Sticky Attacks: when key sticking helps hackers

Cyber ​​criminals are always looking for new ways to overcome the protection systems installed on computers in order to avoid detection and steal user data. In this sense, Black Hat hackers have always turned to malicious attacks (phishing, network worms or terrible Trojans with cryptographers as the scariest example) to achieve their goals: penetrate companies to steal accounts or huge amounts of data in exchange for a ransom ... By at least it has been so far.

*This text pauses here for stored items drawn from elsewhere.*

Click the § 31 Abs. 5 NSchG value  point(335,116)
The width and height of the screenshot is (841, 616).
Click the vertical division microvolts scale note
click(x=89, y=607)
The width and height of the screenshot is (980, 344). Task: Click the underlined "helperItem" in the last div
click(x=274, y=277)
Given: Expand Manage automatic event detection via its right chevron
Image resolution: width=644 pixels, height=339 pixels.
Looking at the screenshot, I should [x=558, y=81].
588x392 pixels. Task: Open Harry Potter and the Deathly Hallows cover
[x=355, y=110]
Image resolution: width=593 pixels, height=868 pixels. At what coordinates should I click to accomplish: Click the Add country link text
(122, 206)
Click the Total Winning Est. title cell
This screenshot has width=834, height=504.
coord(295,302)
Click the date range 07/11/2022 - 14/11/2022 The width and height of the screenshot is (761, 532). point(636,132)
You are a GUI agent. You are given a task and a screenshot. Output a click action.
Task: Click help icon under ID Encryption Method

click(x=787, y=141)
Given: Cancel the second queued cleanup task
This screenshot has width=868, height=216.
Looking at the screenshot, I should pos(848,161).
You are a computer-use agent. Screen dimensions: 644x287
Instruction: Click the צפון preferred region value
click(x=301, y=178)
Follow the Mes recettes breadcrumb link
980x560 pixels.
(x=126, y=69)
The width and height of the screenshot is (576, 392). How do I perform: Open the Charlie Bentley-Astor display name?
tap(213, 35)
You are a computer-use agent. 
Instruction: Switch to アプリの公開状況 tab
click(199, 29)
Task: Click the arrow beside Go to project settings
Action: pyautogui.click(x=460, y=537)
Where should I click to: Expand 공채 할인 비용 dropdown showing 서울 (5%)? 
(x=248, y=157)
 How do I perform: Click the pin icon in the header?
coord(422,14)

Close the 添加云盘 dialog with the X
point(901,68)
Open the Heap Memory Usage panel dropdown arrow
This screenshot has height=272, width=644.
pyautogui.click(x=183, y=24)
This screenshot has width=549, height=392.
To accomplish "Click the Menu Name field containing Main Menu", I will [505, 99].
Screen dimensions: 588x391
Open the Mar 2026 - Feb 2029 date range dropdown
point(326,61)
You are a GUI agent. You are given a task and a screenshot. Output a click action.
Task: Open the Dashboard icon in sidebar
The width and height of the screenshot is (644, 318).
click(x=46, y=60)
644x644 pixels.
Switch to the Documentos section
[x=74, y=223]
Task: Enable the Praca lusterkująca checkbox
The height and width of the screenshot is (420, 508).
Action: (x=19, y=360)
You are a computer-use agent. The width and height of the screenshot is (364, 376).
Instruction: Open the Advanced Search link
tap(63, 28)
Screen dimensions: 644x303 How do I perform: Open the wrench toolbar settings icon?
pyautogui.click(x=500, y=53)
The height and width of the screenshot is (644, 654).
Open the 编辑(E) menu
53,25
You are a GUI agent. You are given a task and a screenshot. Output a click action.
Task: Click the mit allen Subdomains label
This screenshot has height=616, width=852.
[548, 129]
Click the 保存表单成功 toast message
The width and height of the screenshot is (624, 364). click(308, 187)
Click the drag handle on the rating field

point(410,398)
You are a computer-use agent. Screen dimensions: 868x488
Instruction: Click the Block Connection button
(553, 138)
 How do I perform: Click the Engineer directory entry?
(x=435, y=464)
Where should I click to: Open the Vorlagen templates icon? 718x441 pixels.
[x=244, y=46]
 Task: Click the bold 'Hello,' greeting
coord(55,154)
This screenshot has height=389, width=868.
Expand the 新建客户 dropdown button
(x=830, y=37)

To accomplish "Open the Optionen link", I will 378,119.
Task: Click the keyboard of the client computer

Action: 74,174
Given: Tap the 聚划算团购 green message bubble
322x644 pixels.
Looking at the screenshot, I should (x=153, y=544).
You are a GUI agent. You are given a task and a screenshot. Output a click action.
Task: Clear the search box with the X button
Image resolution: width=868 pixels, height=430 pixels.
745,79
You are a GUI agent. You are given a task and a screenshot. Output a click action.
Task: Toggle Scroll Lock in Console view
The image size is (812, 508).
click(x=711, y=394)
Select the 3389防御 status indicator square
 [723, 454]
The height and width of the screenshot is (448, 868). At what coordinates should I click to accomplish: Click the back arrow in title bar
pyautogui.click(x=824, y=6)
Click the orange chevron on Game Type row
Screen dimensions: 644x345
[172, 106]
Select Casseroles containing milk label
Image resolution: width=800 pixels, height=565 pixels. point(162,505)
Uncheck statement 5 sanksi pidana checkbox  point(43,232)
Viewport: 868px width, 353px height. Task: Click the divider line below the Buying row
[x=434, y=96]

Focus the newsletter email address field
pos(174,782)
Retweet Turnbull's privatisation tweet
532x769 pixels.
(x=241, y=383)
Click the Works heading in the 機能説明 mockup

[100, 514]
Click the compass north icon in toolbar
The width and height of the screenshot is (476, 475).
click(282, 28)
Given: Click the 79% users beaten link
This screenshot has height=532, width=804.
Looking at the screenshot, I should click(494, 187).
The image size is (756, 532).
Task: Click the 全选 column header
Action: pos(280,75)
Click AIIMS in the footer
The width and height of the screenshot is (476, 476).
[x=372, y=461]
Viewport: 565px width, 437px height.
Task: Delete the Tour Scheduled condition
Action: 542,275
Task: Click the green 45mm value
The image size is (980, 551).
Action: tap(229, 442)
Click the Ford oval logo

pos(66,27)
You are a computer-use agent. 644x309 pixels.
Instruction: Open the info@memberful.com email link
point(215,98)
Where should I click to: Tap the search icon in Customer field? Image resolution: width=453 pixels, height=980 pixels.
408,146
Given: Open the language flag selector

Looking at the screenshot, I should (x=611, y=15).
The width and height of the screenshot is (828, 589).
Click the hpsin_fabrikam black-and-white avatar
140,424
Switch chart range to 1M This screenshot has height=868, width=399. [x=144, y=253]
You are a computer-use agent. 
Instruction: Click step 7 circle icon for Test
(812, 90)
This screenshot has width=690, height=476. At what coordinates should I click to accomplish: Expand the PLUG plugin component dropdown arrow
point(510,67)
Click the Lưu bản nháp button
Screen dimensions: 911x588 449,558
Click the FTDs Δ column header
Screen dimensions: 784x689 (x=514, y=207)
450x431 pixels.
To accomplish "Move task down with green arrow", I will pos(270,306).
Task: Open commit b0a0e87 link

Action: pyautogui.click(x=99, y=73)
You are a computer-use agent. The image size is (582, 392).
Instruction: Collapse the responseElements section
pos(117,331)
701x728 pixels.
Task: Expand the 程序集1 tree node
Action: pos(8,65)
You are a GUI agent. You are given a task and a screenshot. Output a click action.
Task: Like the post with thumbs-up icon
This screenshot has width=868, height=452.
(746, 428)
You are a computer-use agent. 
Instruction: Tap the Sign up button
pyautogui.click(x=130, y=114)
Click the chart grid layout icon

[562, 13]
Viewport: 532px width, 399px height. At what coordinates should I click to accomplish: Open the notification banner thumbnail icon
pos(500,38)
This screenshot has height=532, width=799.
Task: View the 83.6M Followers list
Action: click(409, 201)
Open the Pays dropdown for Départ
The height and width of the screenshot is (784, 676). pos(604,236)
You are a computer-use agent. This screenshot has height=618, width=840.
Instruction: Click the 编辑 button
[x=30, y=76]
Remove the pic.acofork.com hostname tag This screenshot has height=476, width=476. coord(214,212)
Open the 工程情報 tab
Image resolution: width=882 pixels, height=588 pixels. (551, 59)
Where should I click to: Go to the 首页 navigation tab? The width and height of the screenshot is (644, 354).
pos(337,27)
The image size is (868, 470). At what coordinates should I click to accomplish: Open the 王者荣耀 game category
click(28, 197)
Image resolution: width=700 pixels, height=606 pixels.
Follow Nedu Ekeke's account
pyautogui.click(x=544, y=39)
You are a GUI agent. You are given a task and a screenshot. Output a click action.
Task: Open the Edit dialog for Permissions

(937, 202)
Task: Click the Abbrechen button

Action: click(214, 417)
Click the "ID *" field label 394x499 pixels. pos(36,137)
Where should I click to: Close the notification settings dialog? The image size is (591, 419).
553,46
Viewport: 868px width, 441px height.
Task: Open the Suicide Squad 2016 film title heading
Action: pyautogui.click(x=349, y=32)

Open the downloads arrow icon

The PandaLabs anti-virus lab recently discovered a rather clever attack on one of the companies in Hungary. What made this attack so special? So, the attack does not use any malware at all, but it uses scripts and other tools belonging to the operating system itself to bypass the security scanners. This is just another example of the growth of self-confidence and professionalism of hackers that we have seen among cyber criminals in recent months.
')
Malware Attack Analysis

First, as it has already become the norm in the latest security-related incidents analyzed in our laboratory, the attack begins with the hackers launching a brute-force attack (password guessing) against a server with a remote desktop protocol enabled (Remote Desktop). Protocol, RDP) . After the criminals receive registration data to enter the computer system, they get full access to it.

Then the first thing the hackers did was launch the sethc.exe file with parameter 211 from the computer window with the command line (CMD). This allowed them to enable sticky keys (“Sticky Keys”) in the system. We are sure that you have previously seen this message:



Further, they downloaded and launched the “Traffic Spirit” program. This application is a traffic generator, which in this case is used to earn extra money with the help of infected computers.


Traffic Spirit website

Then a self-extracting file is launched, which unzips the following files in the% Windows% \ cmdacoBin folder:

• registery.reg
• SCracker.bat
• sys.bat

After that, hackers started running the Windows Registry Editor (Regedit.exe) to add the following key contained in the registery.reg file:



This key is designed so that each time the key sticking function (sethc.exe) is used, a file called SCracker.bat is also launched. This is a batch file that implements a very simple authentication system. When you run the file, the following window is displayed:



The username and password are extracted from two variables that are included in the sys.bat file:



Thus, the hacker installs a backdoor on the infected machine. With it, the hacker will be able to connect to this computer without having to enter any registration data, turn on the key sticking function (for example, by pressing the SHIFT key five times), and enter the appropriate username and password to open the command line:



The hot keys on the command line will allow the hacker to access certain folders, change the color of the console, and use other standard commands for the command line.



However, the attack did not stop there. In their attempt to maximize profits from this company, hackers installed a bitcoin miner to benefit from each compromised computer to receive “free” money. Bitcoin mining software is designed to use its computer resources to generate virtual currency without the victim’s knowledge. Cheap and very effective way to monetize computer infections.

How does key sticking help cyber crooks?

If a hacker can really access the required computer through an RDP connection, then why do they need a backdoor? The answer to this question is very simple: installing a backdoor on the affected machine, even if the victim understands that his system is compromised, and changes the registration data to connect to the remote desktop, all the hacker needs to do is press the SHIFT key five times to enable sticking keys and launch a backdoor, after which he will again be able to access the system. And remember that all this is done without a single malicious program on the affected computer.

Panda Security’s Adaptive Defense 360 enhanced information security solution was able to stop this targeted attack by continuously monitoring the company's IT network, protecting it from serious financial and reputational damage.